Actually, except for some large programs concerned with the development of specialized research resources such as telescopes, accelerators, etc., the program of NSF has largely evolved as the result of project pressures. These latter are generated by the accumulated project grant applications, each of which by definition has no special social and, therefore, understandable purpose. The nonutility of the program, in the eyes of its detractors, has been further emphasized by the use of bizarre and, at time, trivial project titles.
It has seemed to many observers that the attitudes which underly NSF program development are self-defeating and are, at the same time, an inappropriate basis for a sound support program for what many would prefer to call “fundamental" rather than "basic" research. In this view, fundamental research has the general characteristics of inquiries that develop new knowledge in a given field, but with the possibility of broader implications to collateral fields of endeavor. It can be described as the type of undifferentiated research which is the essential underpinning of progressive higher education. Essential in this sense really means essential, i.e., in the absence of which higher education will become a sterile, rote process.
Within such viewpoints, it becomes possible to view chemistry, physics, biology, and mathematics, for example, in terms of what they now contribute in the applied and developmental areas. Derivative of such considerations emerge concepts of the most likely, lively and productive fields and the possibilities of the ultimate contribution of these fields to the satisfaction of broadly defined societal needs.
Even such fields as classical biology that may be pursued under the heading of ecology have meaning in such an examination. But the ultimate meaning is derived from an appreciation of the influence of an increasingly hostile environment upon an essentially balanced biosphere.
Similarly, the complex and very fundamental studies of the kinetics of chemical reactions, pursued effectively at very high dilution of reactants in a gaseous phase, begin to have societal significance in understanding the development of noxious products in the environment, e.g., the influence of ultra violet light on the production of peroxides and the influence of these on potential reactants in the upper atmosphere, and the releation of these to the practical problems of smog. And one could go further.
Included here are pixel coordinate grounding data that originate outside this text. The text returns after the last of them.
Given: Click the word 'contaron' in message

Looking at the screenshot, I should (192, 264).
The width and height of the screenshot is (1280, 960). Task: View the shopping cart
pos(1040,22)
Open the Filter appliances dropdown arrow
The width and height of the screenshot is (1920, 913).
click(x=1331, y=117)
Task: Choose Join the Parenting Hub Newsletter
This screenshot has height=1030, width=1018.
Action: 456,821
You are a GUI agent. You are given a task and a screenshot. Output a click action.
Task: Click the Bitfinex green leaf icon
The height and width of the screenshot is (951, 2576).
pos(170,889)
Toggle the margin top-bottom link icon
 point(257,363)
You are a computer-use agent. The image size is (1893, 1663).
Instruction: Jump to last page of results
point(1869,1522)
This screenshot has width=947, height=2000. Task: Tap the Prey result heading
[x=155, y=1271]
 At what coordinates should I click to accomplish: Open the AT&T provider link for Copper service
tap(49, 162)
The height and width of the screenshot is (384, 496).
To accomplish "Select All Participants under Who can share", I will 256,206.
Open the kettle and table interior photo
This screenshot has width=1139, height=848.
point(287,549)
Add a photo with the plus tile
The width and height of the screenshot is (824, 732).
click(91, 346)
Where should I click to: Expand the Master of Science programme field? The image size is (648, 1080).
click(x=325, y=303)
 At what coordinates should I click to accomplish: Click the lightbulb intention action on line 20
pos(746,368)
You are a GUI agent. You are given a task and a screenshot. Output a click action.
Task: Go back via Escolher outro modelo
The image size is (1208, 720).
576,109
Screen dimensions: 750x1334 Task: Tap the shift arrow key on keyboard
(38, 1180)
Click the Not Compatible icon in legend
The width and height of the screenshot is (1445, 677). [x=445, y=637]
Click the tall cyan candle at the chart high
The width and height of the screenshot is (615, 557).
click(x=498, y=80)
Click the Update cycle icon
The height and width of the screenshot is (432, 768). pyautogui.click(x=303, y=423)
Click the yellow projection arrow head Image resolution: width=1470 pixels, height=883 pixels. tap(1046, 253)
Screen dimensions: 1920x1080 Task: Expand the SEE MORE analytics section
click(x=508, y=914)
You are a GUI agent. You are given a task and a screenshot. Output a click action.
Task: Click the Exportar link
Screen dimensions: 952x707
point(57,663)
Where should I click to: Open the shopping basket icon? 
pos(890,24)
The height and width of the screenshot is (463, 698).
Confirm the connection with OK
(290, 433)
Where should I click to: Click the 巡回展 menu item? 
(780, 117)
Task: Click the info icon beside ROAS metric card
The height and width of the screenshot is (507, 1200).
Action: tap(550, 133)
Much of the work in the field of molecular biology, be this related to proteins or other large molecules, to enzyme kinetics, to NDA, RNA, and related compounds, has relevance to such diverse fields in viruses; plan, animal, or human genetics. These fields in turn must be explored further in the applied aspects of biology in the elucidation of problems of human disease and susceptibility to disease; of cancer; of human nutrition; etc. And one could go on.